FIPS: Failed to start Cryptography Setup

Enabling FIPS mode for CentOS 7 changes the way that the kernel initramfs loads crypto modules. If you simply enable FIPS mode with fips=1 on the kernel command line, then it will fail to boot with an error message like the following:

[FAILED] Failed to start Cryptography Setup for luks-....

FIPS LUKS Error
Settings fips=1 on the kernel commandline causes this error.

After digging a little bit deeper in the logs, you might find the following:

Libgcrypt error: integrity check using `/lib64/.libgcrypt.so.11.hmac' failed: No such file or directory

This is because Dracut is not packaging the .hmac file when it builds the initramfs, so you have to yum install dracut-fips-aesni and then rebuild the initramfs with dracut --force . Be sure you are running the latest kernel version, because by default Dracut will build the initramfs for the kernel that you are running, so if there is a new version available, then it will load if you reboot without the .hmac file.

If you do not have hardware AES support, then you can omit -aesni and install dracut-fips. Even if you do not have hardware support, however, installing the aesni version should still work, but without the performance boost.

Once enabling FIPS mode, we discovered on a CentOS 7 install that the drbg kernel module was not loaded which prevents aes-xts-plain64 formatted LUKS volumes (and possibly others) from being activated by cryptsetup. To fix this, add the following to your kernel commandline: rd.driver.post=drbg .  This problem is evident if you see the error error allocating crypto tfm at boot time or in the Dracut journal.
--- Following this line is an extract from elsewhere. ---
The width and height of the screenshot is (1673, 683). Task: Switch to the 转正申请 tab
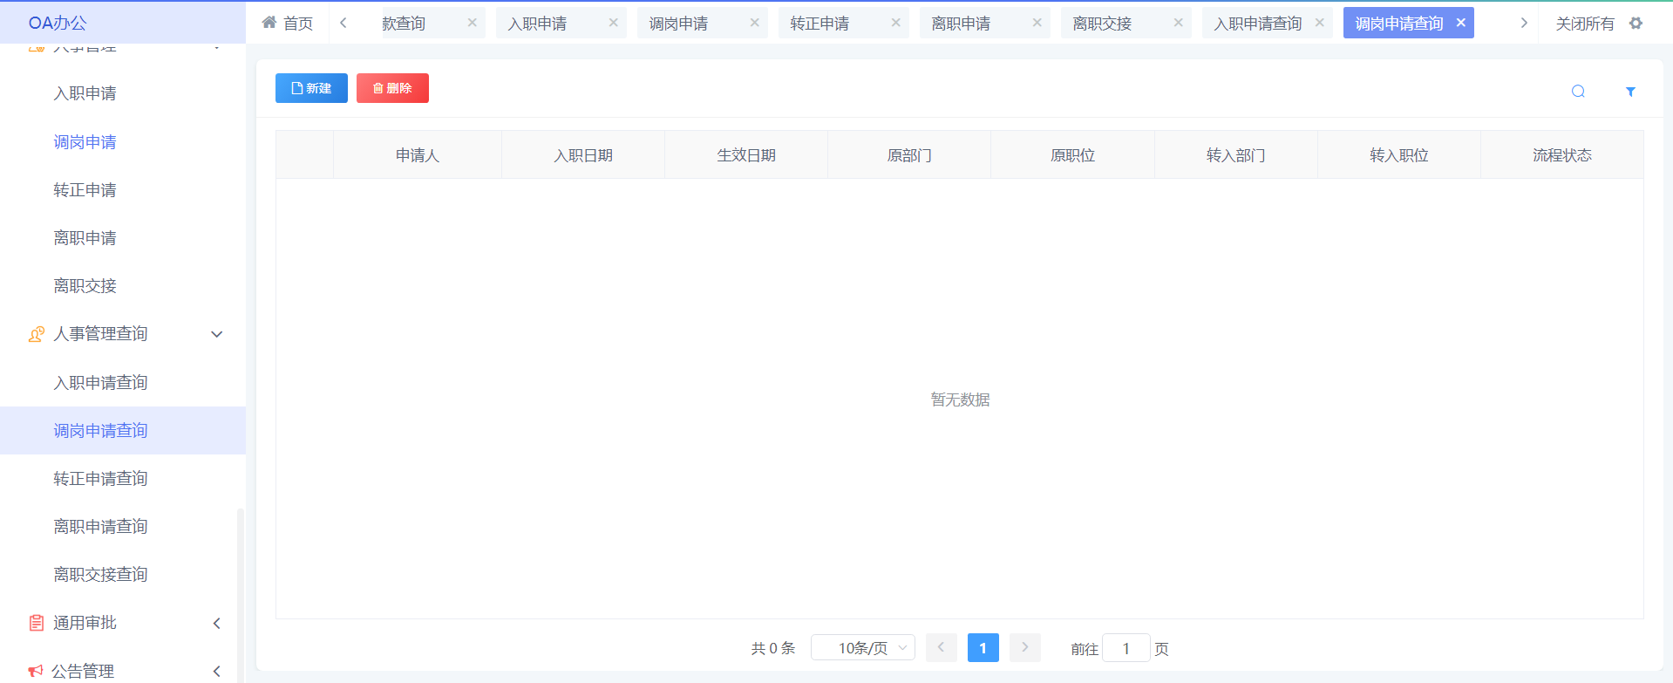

Finally, it is common to mount the boot partition on a different volume. If this is the case, then Dracut in FIPS mode will require the .hmac for vmlinuz and may give an error like the following: /boot/.vmlinuz-3.10.0-693.21.1-el7.x86_64.hmac does not exist . To fix this, specify the boot partition so that Dracut will mount it before validation with one of these options:

boot=<boot device>
specify the device, where /boot is located. e.g.
boot=/dev/sda1
boot=/dev/disk/by-path/pci-0000:00:1f.1-scsi-0:0:1:0-part1
boot=UUID=<uuid>
boot=LABEL=<label>

Red Hat has documentation about this problem here: https://bugzilla.redhat.com/show_bug.cgi?id=1014527#c7

I hope this helps, when you are done you will have the following added to your kernel commandline:

fips=1 rd.driver.post=drbg boot=/dev/sdaX

You will of course need to specify the correct boot volume for your machine.